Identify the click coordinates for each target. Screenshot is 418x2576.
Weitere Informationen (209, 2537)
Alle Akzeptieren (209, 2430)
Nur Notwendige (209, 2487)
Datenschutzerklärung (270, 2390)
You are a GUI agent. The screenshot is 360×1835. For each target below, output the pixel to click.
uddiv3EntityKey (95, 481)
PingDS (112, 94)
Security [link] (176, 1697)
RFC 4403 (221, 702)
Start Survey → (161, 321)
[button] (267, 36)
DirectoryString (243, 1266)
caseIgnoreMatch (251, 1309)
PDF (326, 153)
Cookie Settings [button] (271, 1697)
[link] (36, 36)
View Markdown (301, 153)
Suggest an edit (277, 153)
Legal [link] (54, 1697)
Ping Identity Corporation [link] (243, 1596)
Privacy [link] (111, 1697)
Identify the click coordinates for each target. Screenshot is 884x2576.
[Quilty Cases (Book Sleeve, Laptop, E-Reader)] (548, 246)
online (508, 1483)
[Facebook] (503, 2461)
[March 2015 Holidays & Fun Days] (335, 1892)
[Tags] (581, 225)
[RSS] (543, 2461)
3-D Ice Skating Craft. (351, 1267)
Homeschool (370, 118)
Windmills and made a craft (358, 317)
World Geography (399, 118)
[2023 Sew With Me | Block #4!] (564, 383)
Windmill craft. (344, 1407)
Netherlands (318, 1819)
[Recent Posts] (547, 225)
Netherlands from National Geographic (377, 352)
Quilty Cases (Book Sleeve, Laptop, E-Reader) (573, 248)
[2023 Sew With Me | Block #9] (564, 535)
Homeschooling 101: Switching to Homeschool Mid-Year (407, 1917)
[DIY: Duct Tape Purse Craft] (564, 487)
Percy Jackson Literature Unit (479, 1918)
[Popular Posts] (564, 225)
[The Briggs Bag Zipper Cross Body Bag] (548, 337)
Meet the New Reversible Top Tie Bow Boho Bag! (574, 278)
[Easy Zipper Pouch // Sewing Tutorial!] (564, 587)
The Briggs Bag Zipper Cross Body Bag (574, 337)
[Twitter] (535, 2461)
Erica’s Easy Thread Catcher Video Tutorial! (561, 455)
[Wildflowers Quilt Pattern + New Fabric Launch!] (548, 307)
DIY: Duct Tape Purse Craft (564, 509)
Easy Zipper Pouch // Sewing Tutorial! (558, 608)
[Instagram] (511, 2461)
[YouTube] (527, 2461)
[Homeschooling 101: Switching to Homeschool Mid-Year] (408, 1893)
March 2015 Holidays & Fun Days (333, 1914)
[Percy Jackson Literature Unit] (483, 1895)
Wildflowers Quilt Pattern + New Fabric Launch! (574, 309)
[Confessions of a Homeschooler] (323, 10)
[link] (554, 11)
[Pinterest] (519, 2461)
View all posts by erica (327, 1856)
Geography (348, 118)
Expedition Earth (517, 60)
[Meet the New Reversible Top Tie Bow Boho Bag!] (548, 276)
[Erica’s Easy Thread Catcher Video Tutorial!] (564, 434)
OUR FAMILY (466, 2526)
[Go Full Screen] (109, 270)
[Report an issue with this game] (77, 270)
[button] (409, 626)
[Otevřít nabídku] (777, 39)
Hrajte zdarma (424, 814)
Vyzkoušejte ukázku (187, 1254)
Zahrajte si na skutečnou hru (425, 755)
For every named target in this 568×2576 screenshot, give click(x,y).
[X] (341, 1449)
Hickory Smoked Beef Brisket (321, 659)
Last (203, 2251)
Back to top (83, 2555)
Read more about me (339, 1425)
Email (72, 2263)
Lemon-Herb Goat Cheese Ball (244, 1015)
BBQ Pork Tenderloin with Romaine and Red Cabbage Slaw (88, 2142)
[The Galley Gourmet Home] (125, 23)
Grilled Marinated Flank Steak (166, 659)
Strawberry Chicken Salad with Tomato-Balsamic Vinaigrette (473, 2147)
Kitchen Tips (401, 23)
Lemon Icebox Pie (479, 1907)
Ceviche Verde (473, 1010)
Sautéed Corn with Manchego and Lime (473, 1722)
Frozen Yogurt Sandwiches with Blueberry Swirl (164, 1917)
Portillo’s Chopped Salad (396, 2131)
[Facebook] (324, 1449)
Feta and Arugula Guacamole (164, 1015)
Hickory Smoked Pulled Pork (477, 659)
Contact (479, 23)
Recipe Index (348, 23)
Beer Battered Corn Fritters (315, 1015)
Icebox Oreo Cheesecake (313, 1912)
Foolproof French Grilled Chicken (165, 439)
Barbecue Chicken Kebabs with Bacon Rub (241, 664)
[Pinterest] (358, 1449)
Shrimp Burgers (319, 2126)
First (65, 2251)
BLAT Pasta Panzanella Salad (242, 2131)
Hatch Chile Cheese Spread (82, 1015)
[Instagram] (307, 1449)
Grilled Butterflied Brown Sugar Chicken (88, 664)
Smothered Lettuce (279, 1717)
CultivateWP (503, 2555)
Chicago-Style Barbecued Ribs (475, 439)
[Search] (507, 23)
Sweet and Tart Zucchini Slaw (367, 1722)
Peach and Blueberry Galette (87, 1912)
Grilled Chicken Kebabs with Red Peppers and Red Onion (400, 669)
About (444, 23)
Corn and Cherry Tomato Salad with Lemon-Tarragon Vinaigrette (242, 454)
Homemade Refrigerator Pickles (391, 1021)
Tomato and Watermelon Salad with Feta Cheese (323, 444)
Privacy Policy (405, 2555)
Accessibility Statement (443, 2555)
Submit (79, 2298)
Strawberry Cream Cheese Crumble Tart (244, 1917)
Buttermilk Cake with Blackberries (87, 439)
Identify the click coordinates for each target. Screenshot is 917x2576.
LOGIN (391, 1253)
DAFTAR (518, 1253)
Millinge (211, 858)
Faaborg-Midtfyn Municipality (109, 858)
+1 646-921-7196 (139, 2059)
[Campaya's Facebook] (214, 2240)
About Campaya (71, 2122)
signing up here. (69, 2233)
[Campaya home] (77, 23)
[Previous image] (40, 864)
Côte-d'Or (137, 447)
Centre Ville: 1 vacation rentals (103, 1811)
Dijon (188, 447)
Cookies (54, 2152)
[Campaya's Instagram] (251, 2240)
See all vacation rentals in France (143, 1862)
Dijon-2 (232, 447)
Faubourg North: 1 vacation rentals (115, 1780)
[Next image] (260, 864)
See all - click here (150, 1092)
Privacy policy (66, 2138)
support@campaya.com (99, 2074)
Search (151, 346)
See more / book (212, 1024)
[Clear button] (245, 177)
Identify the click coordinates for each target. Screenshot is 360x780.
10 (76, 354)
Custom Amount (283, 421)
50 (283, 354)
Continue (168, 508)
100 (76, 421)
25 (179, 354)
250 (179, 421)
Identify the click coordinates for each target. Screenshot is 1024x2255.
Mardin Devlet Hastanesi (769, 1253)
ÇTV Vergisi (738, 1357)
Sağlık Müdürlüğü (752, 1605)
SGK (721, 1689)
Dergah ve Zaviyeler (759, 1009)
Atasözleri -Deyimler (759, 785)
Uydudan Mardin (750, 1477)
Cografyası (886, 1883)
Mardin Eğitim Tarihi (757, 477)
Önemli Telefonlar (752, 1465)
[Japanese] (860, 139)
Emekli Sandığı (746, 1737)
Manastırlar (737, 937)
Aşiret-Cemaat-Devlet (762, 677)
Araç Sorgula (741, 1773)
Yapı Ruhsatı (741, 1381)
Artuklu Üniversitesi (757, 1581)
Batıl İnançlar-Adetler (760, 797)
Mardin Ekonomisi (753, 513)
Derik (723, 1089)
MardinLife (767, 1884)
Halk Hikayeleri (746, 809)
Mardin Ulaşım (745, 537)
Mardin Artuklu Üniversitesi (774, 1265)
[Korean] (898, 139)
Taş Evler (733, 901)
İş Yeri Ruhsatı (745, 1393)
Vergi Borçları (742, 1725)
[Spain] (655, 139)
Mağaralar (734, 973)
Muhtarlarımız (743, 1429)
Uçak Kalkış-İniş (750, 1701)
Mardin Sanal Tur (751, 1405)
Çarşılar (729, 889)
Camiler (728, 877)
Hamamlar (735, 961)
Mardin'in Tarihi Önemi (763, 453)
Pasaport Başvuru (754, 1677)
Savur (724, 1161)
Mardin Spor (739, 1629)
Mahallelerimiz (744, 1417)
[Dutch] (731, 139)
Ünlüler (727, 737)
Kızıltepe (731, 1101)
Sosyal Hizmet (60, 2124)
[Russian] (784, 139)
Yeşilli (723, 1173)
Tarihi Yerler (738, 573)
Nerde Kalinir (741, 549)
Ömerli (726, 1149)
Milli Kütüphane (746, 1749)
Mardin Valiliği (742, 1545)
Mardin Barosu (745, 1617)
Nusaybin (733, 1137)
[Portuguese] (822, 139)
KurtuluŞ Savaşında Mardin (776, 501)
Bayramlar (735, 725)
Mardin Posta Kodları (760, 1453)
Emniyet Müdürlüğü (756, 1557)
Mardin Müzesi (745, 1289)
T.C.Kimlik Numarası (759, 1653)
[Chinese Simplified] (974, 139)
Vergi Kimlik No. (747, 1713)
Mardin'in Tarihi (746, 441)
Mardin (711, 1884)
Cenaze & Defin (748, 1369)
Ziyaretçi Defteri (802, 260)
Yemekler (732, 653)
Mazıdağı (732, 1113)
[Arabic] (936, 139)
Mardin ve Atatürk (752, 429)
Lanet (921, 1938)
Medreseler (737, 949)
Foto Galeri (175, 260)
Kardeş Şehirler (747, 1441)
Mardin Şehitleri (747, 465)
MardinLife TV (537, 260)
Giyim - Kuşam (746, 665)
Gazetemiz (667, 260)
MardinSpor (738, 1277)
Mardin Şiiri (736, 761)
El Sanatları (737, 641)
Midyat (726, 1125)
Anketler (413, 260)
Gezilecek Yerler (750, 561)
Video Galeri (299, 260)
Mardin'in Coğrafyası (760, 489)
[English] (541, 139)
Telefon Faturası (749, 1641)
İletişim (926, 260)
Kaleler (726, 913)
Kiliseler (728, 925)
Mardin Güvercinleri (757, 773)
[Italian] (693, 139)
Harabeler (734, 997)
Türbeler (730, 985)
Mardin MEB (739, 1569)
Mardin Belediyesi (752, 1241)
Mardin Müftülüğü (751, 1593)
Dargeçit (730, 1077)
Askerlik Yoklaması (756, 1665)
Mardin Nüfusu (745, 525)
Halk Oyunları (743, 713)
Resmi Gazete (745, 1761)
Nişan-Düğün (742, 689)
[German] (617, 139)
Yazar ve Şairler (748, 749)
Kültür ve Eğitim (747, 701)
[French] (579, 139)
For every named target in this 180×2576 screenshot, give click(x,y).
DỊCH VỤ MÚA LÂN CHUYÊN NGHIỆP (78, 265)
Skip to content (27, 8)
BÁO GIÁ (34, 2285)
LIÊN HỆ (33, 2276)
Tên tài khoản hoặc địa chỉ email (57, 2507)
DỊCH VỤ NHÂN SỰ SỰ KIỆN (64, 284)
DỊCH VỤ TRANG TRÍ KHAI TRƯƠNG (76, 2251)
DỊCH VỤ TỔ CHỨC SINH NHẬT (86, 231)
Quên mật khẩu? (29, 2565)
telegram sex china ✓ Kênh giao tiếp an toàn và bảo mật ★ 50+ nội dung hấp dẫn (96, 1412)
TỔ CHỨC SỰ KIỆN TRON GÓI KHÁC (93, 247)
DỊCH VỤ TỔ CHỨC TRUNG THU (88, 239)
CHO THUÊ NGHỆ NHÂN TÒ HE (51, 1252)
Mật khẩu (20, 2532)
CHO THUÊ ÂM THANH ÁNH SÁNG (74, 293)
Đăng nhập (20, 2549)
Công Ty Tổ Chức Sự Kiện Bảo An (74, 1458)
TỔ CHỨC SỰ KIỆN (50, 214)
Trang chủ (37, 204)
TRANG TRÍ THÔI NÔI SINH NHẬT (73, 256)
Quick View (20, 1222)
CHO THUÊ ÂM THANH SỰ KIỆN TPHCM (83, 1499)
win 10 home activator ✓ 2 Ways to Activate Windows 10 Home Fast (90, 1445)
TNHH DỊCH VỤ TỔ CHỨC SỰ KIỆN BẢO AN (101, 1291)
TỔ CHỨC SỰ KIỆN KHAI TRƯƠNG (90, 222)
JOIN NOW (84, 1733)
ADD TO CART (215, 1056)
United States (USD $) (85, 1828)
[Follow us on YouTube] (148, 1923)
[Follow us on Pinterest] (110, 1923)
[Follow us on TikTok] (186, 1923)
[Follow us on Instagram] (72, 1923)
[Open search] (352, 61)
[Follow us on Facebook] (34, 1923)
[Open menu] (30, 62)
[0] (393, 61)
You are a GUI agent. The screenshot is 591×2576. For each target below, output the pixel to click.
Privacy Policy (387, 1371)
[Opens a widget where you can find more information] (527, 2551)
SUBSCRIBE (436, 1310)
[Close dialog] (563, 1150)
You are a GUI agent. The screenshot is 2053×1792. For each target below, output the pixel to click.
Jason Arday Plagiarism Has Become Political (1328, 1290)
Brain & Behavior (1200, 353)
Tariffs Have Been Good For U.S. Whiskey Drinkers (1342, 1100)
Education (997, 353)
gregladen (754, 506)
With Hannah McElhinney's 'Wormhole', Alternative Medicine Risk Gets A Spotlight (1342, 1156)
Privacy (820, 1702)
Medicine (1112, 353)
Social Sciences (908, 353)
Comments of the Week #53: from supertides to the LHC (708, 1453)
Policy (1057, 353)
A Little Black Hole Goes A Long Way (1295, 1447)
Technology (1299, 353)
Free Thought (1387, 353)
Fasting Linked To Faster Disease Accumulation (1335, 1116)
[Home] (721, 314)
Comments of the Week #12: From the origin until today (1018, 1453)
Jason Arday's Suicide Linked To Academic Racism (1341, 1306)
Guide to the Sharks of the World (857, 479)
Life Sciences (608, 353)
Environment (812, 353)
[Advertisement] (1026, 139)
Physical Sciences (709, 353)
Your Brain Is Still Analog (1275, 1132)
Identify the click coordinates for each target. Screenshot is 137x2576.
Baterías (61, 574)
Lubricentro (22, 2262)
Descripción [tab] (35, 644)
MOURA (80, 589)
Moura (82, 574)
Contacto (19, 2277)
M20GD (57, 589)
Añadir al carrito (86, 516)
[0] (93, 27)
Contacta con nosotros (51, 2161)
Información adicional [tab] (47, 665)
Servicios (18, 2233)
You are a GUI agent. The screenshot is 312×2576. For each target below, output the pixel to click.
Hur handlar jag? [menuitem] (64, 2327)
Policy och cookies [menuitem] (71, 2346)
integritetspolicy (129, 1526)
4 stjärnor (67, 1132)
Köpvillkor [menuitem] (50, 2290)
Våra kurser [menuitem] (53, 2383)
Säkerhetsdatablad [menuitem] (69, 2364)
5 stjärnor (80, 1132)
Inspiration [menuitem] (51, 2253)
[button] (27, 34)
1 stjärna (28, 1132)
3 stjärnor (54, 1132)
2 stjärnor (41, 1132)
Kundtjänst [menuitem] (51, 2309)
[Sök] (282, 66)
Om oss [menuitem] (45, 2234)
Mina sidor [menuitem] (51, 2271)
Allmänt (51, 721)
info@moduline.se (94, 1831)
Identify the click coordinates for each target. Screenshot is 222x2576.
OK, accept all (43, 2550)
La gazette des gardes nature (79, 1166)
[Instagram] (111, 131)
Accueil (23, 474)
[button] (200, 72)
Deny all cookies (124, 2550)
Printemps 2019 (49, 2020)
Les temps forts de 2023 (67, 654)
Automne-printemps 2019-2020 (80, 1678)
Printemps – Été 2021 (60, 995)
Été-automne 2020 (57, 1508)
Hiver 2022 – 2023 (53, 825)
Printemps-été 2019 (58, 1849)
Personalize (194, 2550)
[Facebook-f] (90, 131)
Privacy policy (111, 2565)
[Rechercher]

○ ○ ○

EXERCISE DETAILS -
Print, without alteration, only the lines above between the one holding "Muhtarlarımız (743, 1429)" and the one holding "Gezilecek Yerler (750, 561)", inclusive.

WRITTEN SOLUTION -
Muhtarlarımız (743, 1429)
Uçak Kalkış-İniş (750, 1701)
Mardin Sanal Tur (751, 1405)
Çarşılar (729, 889)
Camiler (728, 877)
Hamamlar (735, 961)
Mardin'in Tarihi Önemi (763, 453)
Pasaport Başvuru (754, 1677)
Savur (724, 1161)
Mardin Spor (739, 1629)
Mahallelerimiz (744, 1417)
[Dutch] (731, 139)
Ünlüler (727, 737)
Kızıltepe (731, 1101)
Sosyal Hizmet (60, 2124)
[Russian] (784, 139)
Yeşilli (723, 1173)
Tarihi Yerler (738, 573)
Nerde Kalinir (741, 549)
Ömerli (726, 1149)
Milli Kütüphane (746, 1749)
Mardin Valiliği (742, 1545)
Mardin Barosu (745, 1617)
Nusaybin (733, 1137)
[Portuguese] (822, 139)
KurtuluŞ Savaşında Mardin (776, 501)
Bayramlar (735, 725)
Mardin Posta Kodları (760, 1453)
Emniyet Müdürlüğü (756, 1557)
Mardin Müzesi (745, 1289)
T.C.Kimlik Numarası (759, 1653)
[Chinese Simplified] (974, 139)
Vergi Kimlik No. (747, 1713)
Mardin'in Tarihi (746, 441)
Mardin (711, 1884)
Cenaze & Defin (748, 1369)
Ziyaretçi Defteri (802, 260)
Yemekler (732, 653)
Mazıdağı (732, 1113)
[Arabic] (936, 139)
Mardin ve Atatürk (752, 429)
Lanet (921, 1938)
Medreseler (737, 949)
Foto Galeri (175, 260)
Kardeş Şehirler (747, 1441)
Mardin Şehitleri (747, 465)
MardinLife TV (537, 260)
Giyim - Kuşam (746, 665)
Gazetemiz (667, 260)
MardinSpor (738, 1277)
Mardin Şiiri (736, 761)
El Sanatları (737, 641)
Midyat (726, 1125)
Anketler (413, 260)
Gezilecek Yerler (750, 561)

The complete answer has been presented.